[DATA FOR THIS EXERCISE]

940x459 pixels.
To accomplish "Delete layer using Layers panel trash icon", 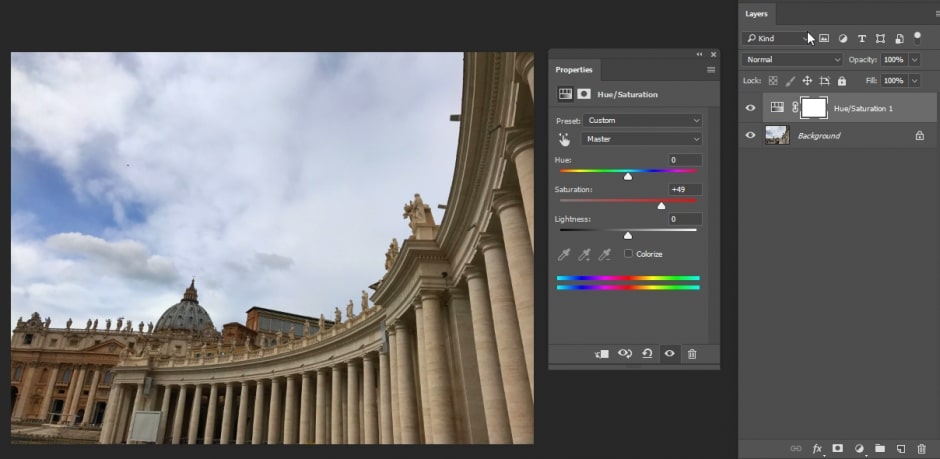I will click(x=921, y=449).
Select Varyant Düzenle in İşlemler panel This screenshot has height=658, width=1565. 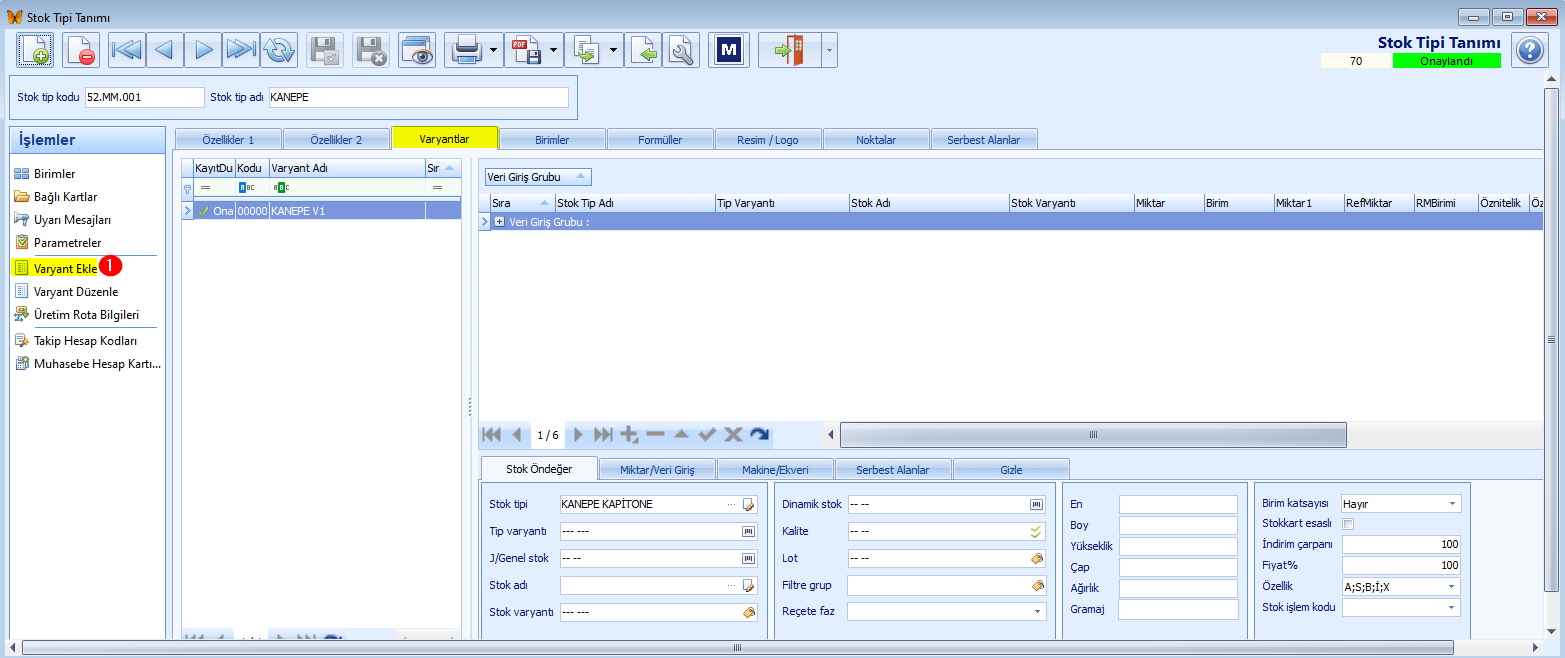pos(76,292)
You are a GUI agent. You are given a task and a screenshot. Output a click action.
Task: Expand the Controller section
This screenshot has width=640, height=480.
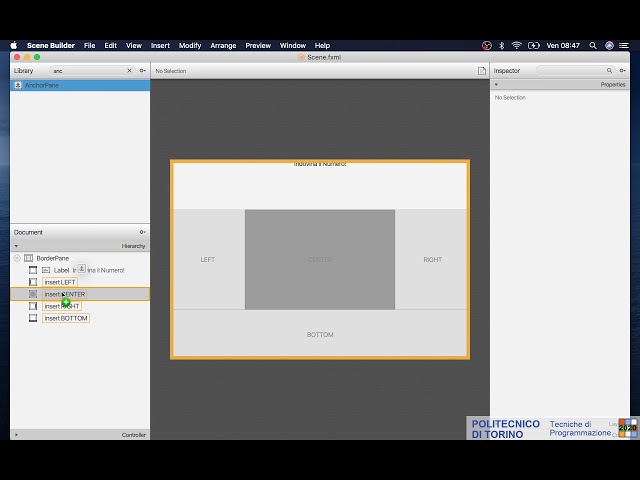(16, 435)
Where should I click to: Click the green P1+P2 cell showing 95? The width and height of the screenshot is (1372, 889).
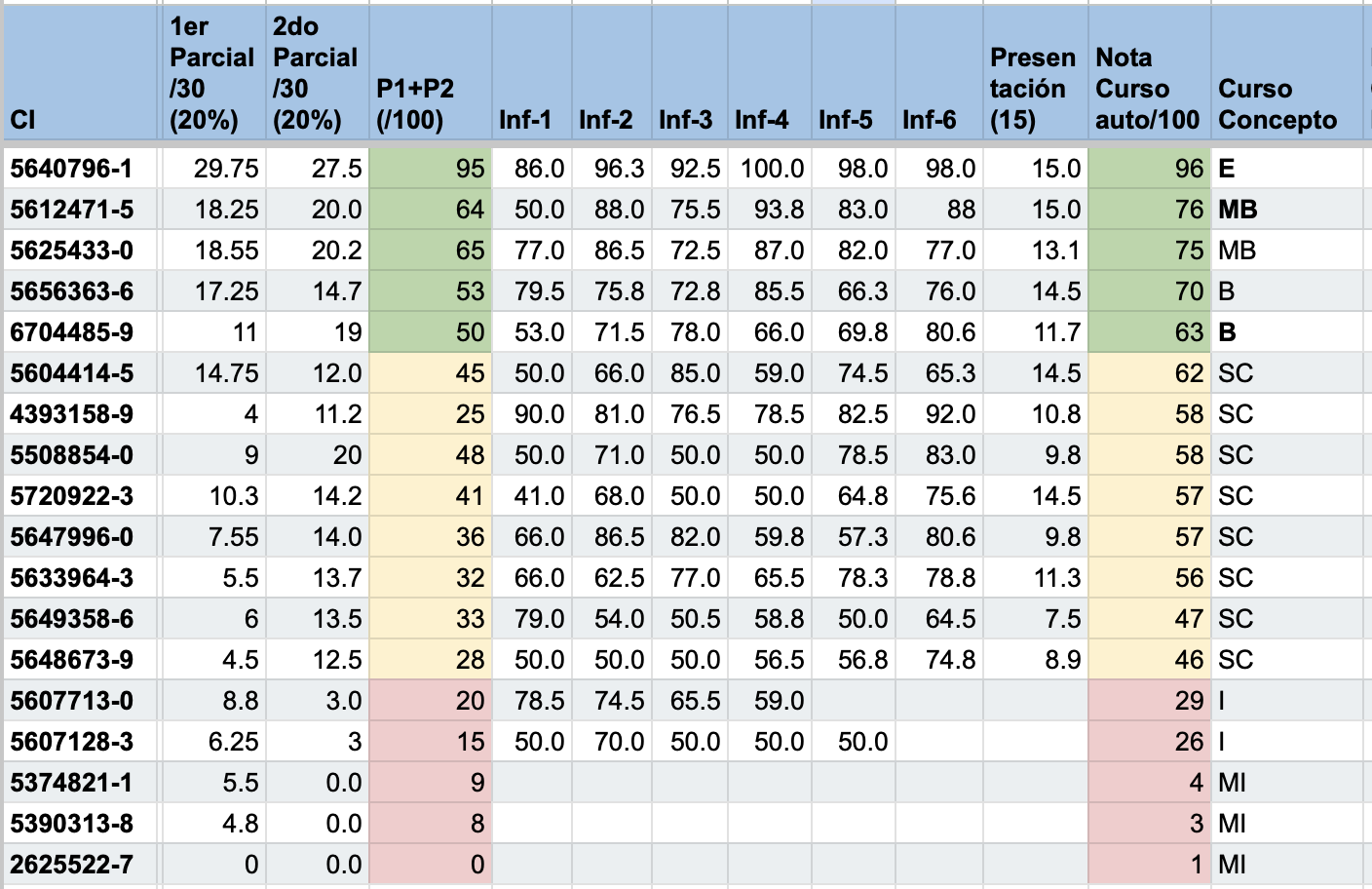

[EXERCISE REQUIREMENTS]
Extract exactly the lines from the one containing "You are a GUI" through the last line of the records above, both included, and leave out the pictures.

[EXERCISE RESULT]
You are a GUI agent. You are given a task and a screenshot. Output a click action.
Task: Expand the Controller section
This screenshot has width=640, height=480.
(16, 435)
Where should I click to: Click the green P1+P2 cell showing 95? The width and height of the screenshot is (1372, 889).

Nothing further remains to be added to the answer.